Background: Type 1 diabetes mellitus (T1DM) is the most common metabolic disease in childhood. In the course of diabetes, the main clinical problem to be faced is the development of micro- and macro-angiopathies. It has been suggested that hyperglycemia may lead to the activation of proinflammatory cytokines tumor necrosis factor-alpha (TNF-α), interleukin-6 (IL-6), and interleukin-12 (IL-12)]that are crucial for development and progression of microangiopathy. TNF-α production is thought to play a role in the generation of microvascular complications associated with diabetes. In addition to triggering acute and chronic inflammation, TNF-α regulates glucose and lipid metabolism and inhibits insulin production in pancreatic beta cells.
Aim of the study: To estimate the tumor necrosis factor alpha (TNF-α) levels as one of immunologic markers of microangiopathies in children with type 1 DM.
and the correlation of its level with other inflammatory markers as CRP and ESR as well as with other important factors as microalbuminuria and Glycosylated hemo-globin (Hb A1c).

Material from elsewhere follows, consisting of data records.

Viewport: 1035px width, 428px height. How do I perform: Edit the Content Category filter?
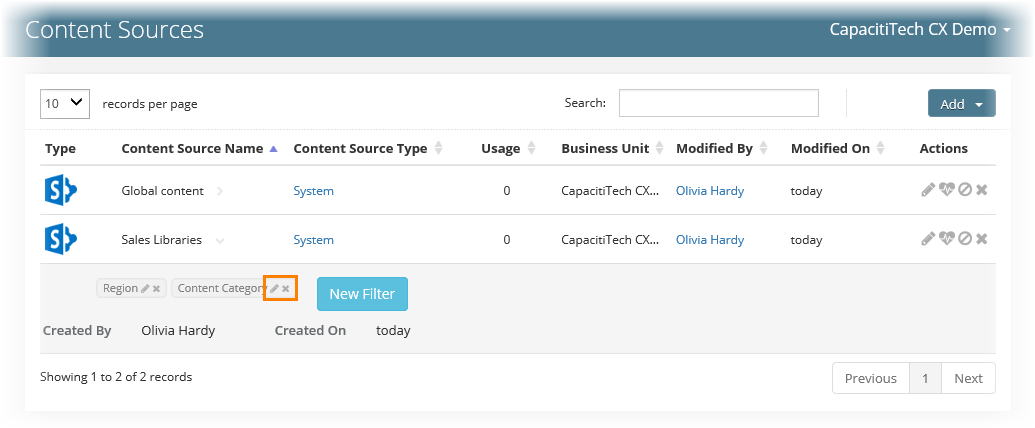pos(275,289)
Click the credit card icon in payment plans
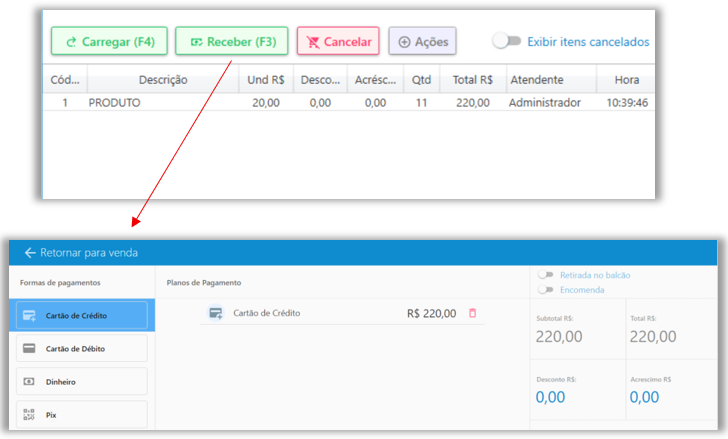 click(215, 313)
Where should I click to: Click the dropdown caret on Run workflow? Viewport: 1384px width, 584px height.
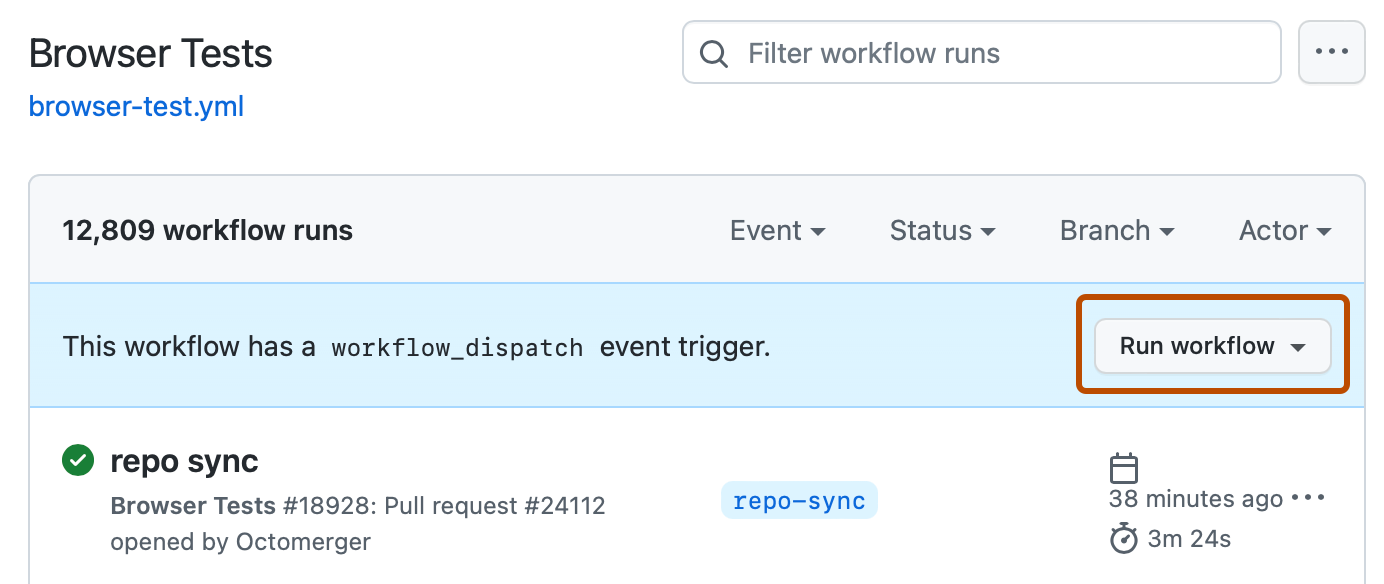click(1298, 346)

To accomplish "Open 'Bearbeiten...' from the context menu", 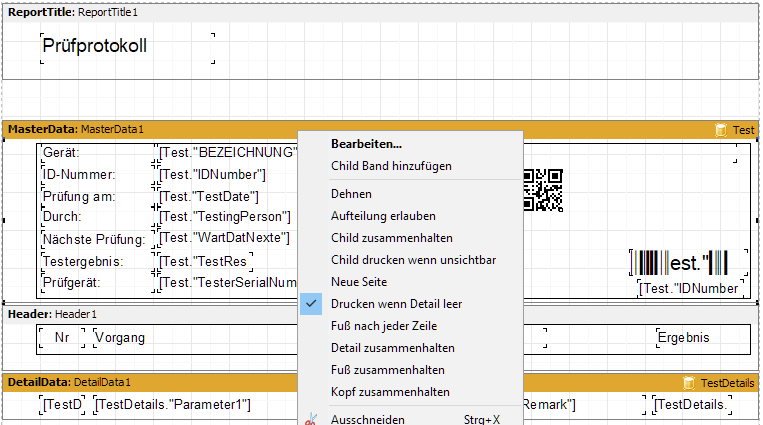I will [366, 144].
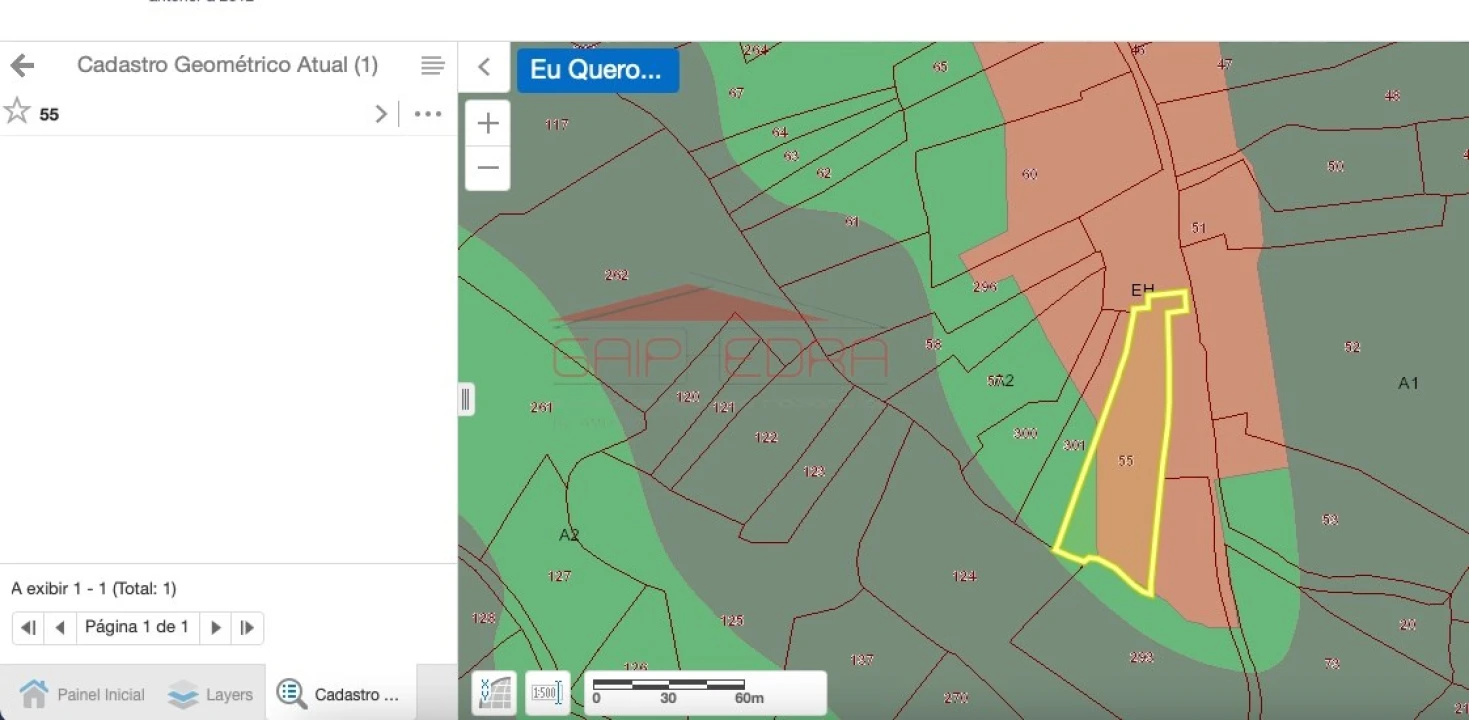
Task: Open more options for result 55
Action: [x=428, y=114]
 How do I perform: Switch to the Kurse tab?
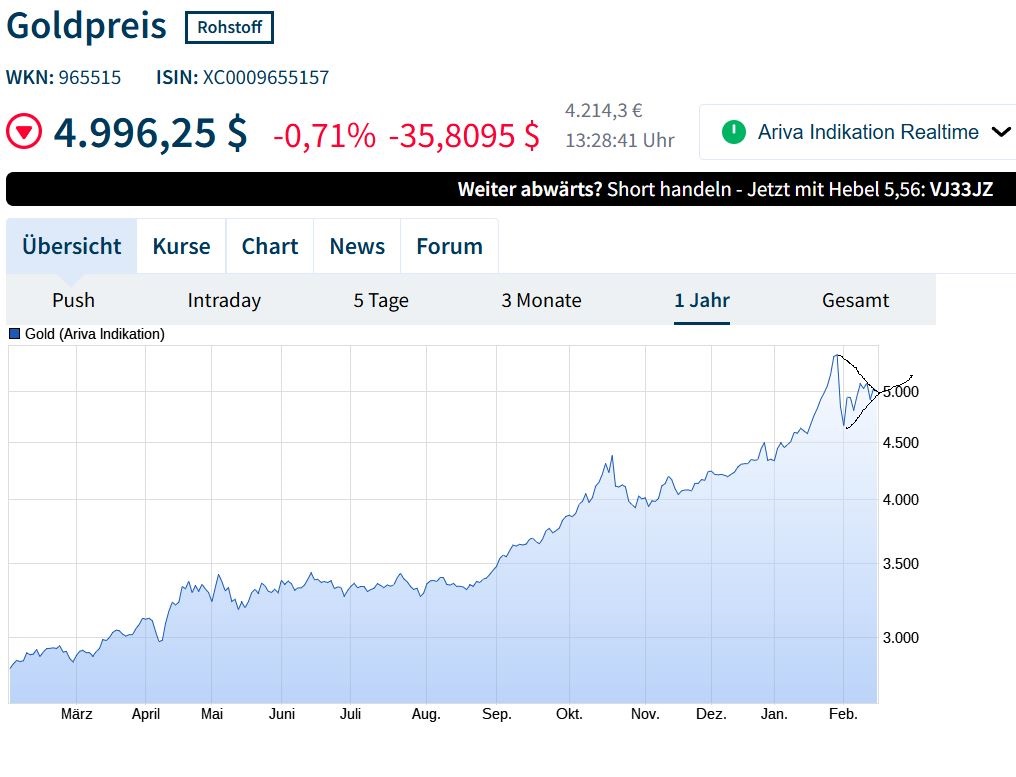(x=181, y=246)
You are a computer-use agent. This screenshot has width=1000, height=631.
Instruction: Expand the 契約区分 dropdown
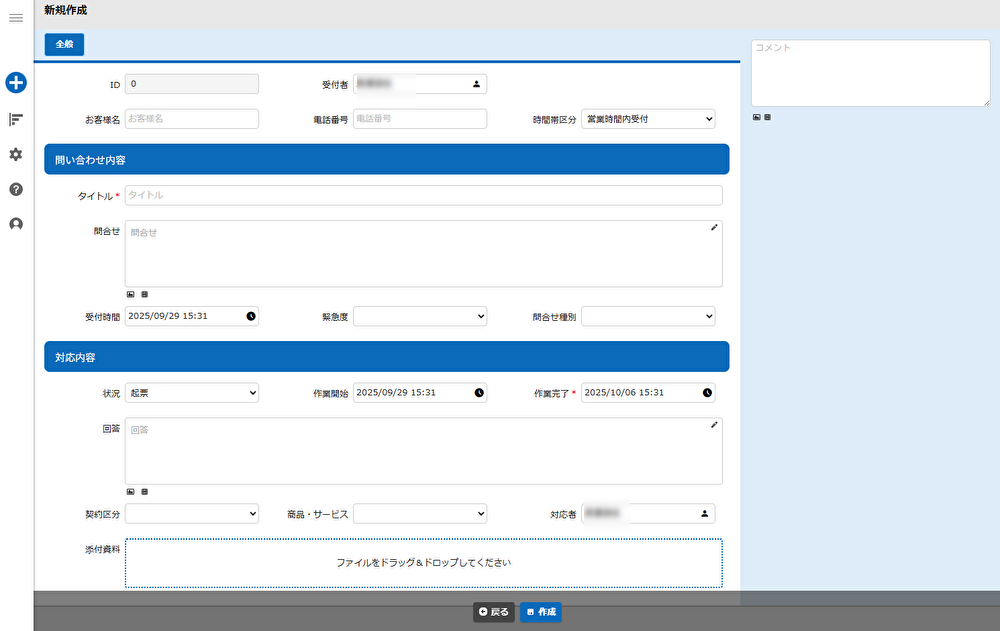click(192, 513)
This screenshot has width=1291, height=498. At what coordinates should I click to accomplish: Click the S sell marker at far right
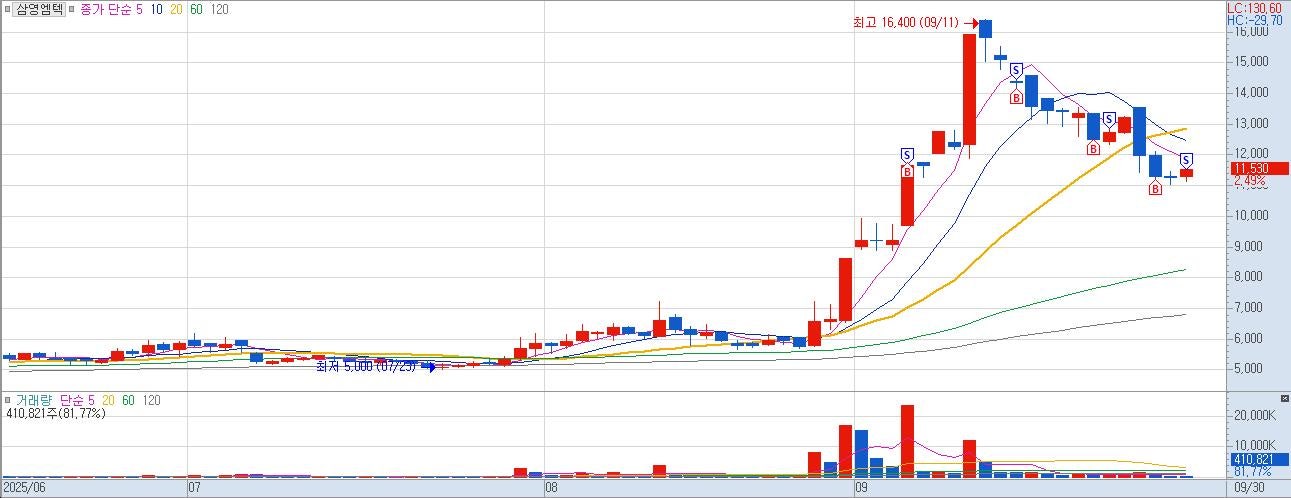coord(1186,160)
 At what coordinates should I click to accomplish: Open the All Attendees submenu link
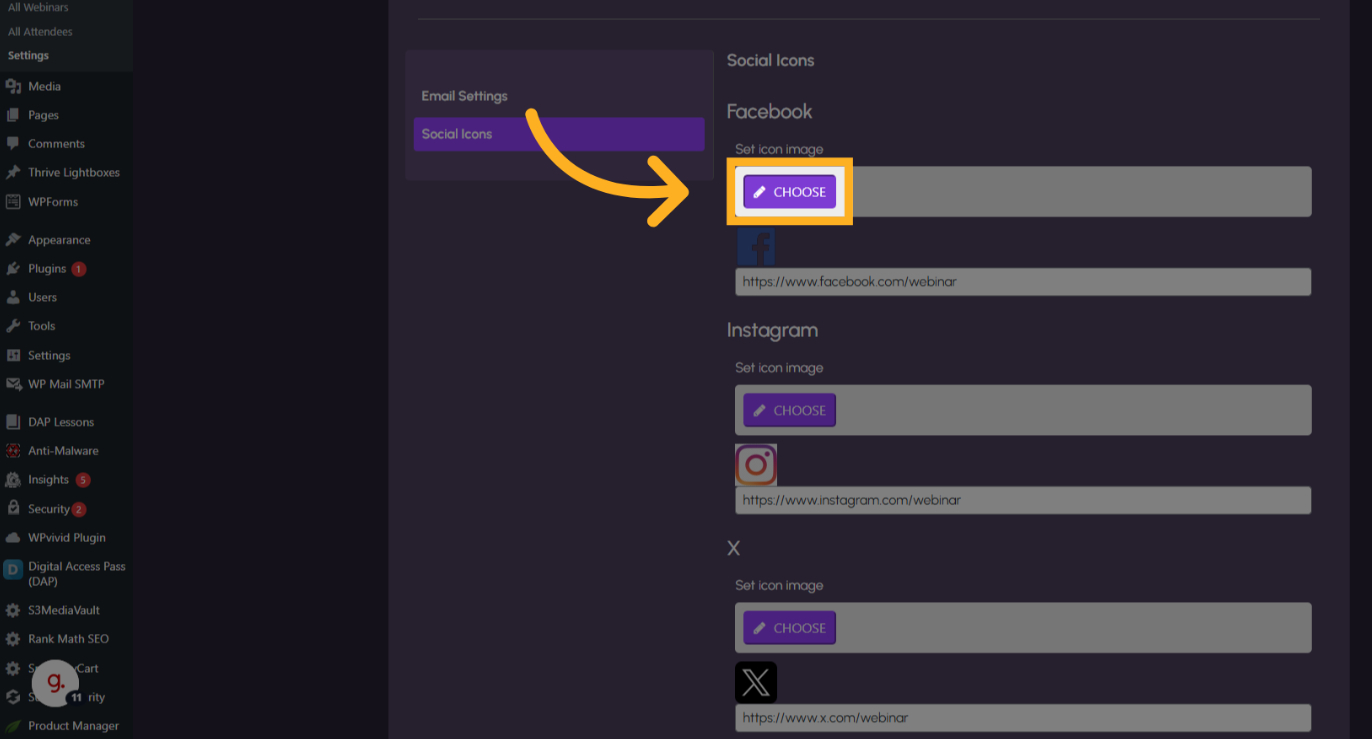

Patients and methods: The study was a cross-sectional study included 60 children with T1DM recruited from the regular attendants of the Diabetes Clinic, Children's Hospital, Assiut University. They were 28 males (46.7%) and 32 females (53.3%), Their ages ranged between 1-16 years with a mean ± SD 9.46 ± 4.09 years. T1DM, was defined in accordance with the criteria of the American Diabetes Association (ADA 2007) All patients were on regular insulin treatment in dose of (0.99 ± 0.28 unit/kg/day).The control group consisted of 20 apparently healthy children of matched age, sex and nutritional status.
Results: Our results demonstrated that; there were significant differences between type 1 diabetic patients with normal and abnormal TNF-α regarding mean levels of blood urea , serum lipid profile (total cholesterol, triglycerides , LDL & HDL ) , HbA1c concentrations and mean levels of inflammatory markers and microalbuminuria. While, there was no significant difference regarding CBC and serum creatinine between both groups. Also there was a significant difference between diabetic patients with abnormal TNF group and diabetic patients with normal TNF group regarding weight and body mass index (BMI). While there was no significant difference between both groups regarding age, height, systolic as well as diastolic blood pressure measurements, duration of diabetes and insulin dose.